Nos últimos meses, as críticas aos militares se tornaram cada vez mais fortes — e públicas. Depois que uma reforma cortou os benefícios das pensões dos militares, com termos particularmente onerosos para os escalões mais baixos, protestos eclodiram no Congresso e memes chamando Bolsonaro de “traidor” e “mentiroso” varreram os círculos militares. “O presidente só está na política porque quando ele era capitão ele defendia salários melhores para (escalões mais baixos). Agora ele nos deu uma facada mortal nas costas,” disse o chefe de uma associação que representa a classe militar, chamando o relacionamento de permanentemente “danificado.” Maynard Santa Rosa, um general da reserva que renunciou a uma posição ministerial em novembro, disse que o topo da pirâmide militar estava “perdendo a esperança” na recuperação do Brasil. “Estou torcendo para esse governo dar certo,” ele disse em uma entrevista, “mas se acontecer, vai ser por acidente.”
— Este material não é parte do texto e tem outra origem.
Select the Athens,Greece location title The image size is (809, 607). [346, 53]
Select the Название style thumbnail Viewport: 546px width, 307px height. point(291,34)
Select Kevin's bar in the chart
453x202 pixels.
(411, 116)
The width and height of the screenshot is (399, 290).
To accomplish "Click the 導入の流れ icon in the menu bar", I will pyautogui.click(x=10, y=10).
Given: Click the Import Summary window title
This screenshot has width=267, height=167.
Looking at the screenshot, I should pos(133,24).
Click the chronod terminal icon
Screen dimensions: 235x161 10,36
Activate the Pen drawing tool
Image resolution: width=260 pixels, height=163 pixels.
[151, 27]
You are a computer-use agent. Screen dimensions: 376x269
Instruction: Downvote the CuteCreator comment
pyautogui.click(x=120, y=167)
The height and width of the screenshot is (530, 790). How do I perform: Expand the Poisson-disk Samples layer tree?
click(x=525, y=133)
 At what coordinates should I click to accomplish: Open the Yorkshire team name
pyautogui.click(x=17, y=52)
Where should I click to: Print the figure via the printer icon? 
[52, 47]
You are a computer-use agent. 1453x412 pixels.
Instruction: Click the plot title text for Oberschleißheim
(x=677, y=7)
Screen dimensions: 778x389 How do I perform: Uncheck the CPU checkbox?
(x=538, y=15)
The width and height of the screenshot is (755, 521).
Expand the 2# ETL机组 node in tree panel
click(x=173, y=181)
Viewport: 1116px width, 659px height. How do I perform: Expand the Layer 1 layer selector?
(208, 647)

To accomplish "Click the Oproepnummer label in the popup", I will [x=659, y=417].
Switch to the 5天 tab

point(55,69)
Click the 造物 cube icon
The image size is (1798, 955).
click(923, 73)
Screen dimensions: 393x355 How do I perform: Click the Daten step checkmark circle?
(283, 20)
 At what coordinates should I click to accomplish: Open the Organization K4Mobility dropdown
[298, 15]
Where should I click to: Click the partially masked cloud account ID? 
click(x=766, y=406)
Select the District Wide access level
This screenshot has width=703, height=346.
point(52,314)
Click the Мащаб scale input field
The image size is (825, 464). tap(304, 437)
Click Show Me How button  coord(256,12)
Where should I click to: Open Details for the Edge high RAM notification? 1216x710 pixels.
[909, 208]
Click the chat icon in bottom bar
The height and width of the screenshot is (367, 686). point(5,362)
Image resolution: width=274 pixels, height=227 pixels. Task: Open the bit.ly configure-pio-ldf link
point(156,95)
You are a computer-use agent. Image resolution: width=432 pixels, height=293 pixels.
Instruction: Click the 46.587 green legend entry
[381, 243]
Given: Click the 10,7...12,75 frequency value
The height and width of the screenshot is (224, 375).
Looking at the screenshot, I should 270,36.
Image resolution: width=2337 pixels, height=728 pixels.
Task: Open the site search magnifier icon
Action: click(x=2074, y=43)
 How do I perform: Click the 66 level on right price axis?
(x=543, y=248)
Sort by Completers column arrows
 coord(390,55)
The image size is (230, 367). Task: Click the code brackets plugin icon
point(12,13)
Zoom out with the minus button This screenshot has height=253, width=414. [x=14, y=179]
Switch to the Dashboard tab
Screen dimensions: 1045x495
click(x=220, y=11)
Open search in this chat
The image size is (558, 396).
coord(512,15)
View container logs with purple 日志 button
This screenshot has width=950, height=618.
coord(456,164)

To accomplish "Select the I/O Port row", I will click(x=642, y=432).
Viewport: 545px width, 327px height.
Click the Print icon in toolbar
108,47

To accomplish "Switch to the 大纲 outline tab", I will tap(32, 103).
No entanto, falar de uma ruptura mais profunda com Bolsonaro—- ou algum tipo de ação contra ele — também parece prematuro. Mourão foi despachado à inauguração do novo presidente da Argentina em dezembro, uma missão importante e diplomaticamente sensível. Heleno continua sendo um dos assessores mais leais de Bolsonaro — e até abriu uma conta no Twitter em agosto, onde o tom de seus ataques à imprensa e à “esquerda radical” chegam muitas vezes a rivalizar com o do presidente. Bolsonaro deu um papel importante aos militares na contenção dos incêndios na Amazônia, que chamaram a atenção do mundo em meados de 2019, e também anunciou recentemente que aquisições de equipamentos militares essenciais seriam excluídas dos cortes no orçamento em 2020. Enquanto isso, a incipiente recuperação econômica, um declínio acentuado na taxa de homicídio no país, e um número reduzido de escândalos de corrupção têm mantido a aprovação de Bolsonaro estável em torno dos 40%. Até agora, o Brasil foi poupado dos protestos em massa e da agitação que atingiu outros países da América do Sul, como Colômbia e Chile.
Alguns oficiais me disseram que, apesar de todos os erros de Bolsonaro e a sensação de que estão perdendo poder conforme o governo avança, eles ainda assim estão aliviados de que o Brasil tenha escapado de uma crise ainda mais profunda. “Fomos repetidamente testados (como nação) e passamos,” disse recentemente o general Villas Bôas ao Jornal O Globo, o ex-comandante do exército que enviou o tweet infame de 2018. Até Santos Cruz expressou esperança durante nossa conversa, de um final um tanto feliz. “A melhor maneira de nos livrarmos da corrupção é (para Bolsonaro) ter um bom governo,” ele disse. “Sim, ainda acho que há chance.”